The median age in the city was 43 years. 24.5% of residents were under the age of 18; 3.1% were between the ages of 18 and 24; 27.5% were from 25 to 44; 29.5% were from 45 to 64; and 15.7% were 65 years of age or older. The gender makeup of the city was 49.0% male and 51.0% female.

===2000 census===
As of the census of 2000, there were 272 people, 105 households, and 72 families residing in the city. The population density was 761.8 people per square mile (291.7 per km^{2}). There were 117 housing units at an average density of 327.7 per square mile (125.5 per km^{2}). The racial makeup of the city was 99.26% White, 0.37% Asian, and 0.37% from two or more races. Hispanic or Latino of any race were 1.47% of the population.

There were 105 households, out of which 39.0% had children under the age of 18 living with them, 61.9% were married couples living together, 4.8% had a female householder with no husband present, and 30.5% were non-families. 29.5% of all households were made up of individuals, and 9.5% had someone living alone who was 65 years of age or older. The average household size was 2.59 and the average family size was 3.21.

In the city, the population was spread out, with 31.3% under the age of 18, 4.4% from 18 to 24, 30.1% from 25 to 44, 20.2% from 45 to 64, and 14.0% who were 65 years of age or older. The median age was 34 years. For every 100 females, there were 100.0 males. For every 100 females age 18 and over, there were 107.8 males.

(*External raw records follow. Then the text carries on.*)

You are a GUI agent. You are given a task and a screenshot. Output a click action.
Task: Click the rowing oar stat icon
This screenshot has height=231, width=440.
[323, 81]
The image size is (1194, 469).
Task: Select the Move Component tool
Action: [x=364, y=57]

The median income for a household in the city was $37,188, and the median income for a family was $46,786. Males had a median income of $31,071 versus $23,750 for females. The per capita income for the city was $16,282. About 4.1% of families and 7.3% of the population were below the poverty line, including 9.3% of those under the age of eighteen and none of those 65 or over.

===Honey Days Festival===

During the last week of July, Bruce celebrates Honey Days, its town holiday. The name and theme of Honey Days is inspired by the company Adee Honey Farms which originated and is based in Bruce. Adee Honey farms is the largest producer of honey in the world and is a large employer in the small town. The festival features many activities such as a street dance, bingo, barbecue feed, pancake breakfast, an outdoor church service, and many recreational tournaments such as softball, horseshoes, volleyball, and beanbags. Honey Days also displays a large parade on its main street.
==Education==
It is in the Sioux Valley School District 05-5.